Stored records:
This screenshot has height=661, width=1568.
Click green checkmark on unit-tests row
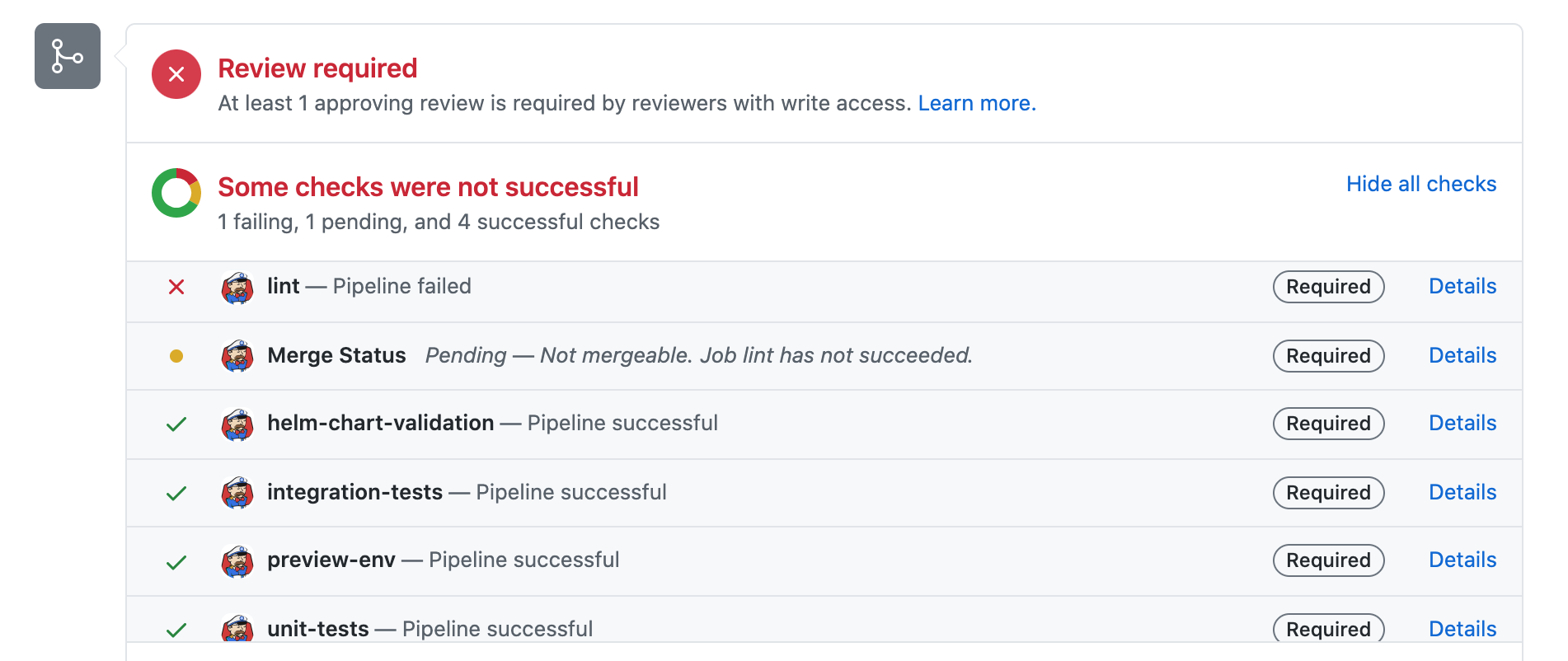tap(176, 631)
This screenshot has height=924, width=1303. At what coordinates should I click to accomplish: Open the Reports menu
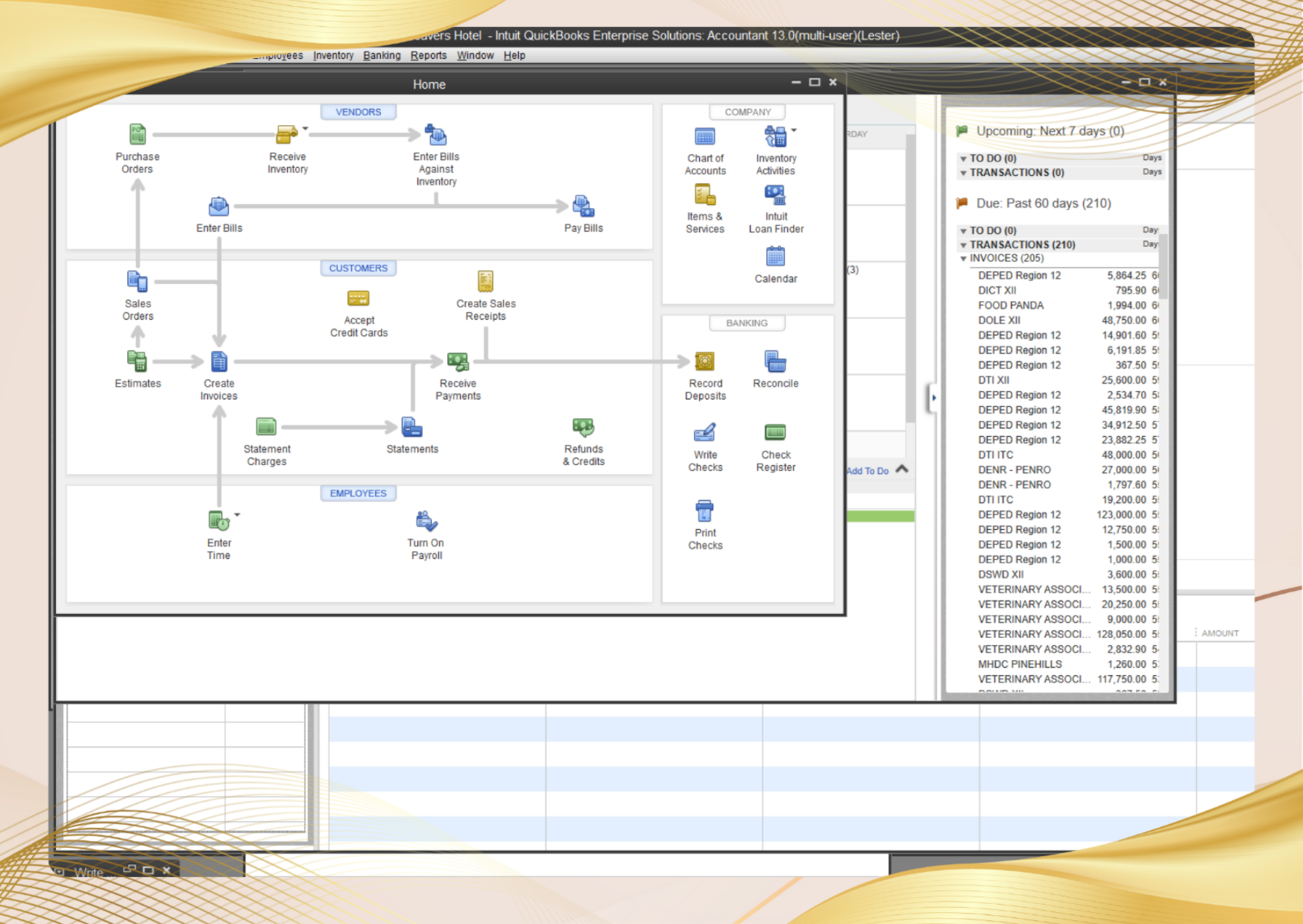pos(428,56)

## Problem to solve:
The output should consist of the records above, reproduced exactly, without pictures.

## Written answer:
This screenshot has height=661, width=1568.
Click green checkmark on unit-tests row
tap(176, 631)
This screenshot has height=924, width=1303. At what coordinates should I click to accomplish: Open the Reports menu
pos(428,56)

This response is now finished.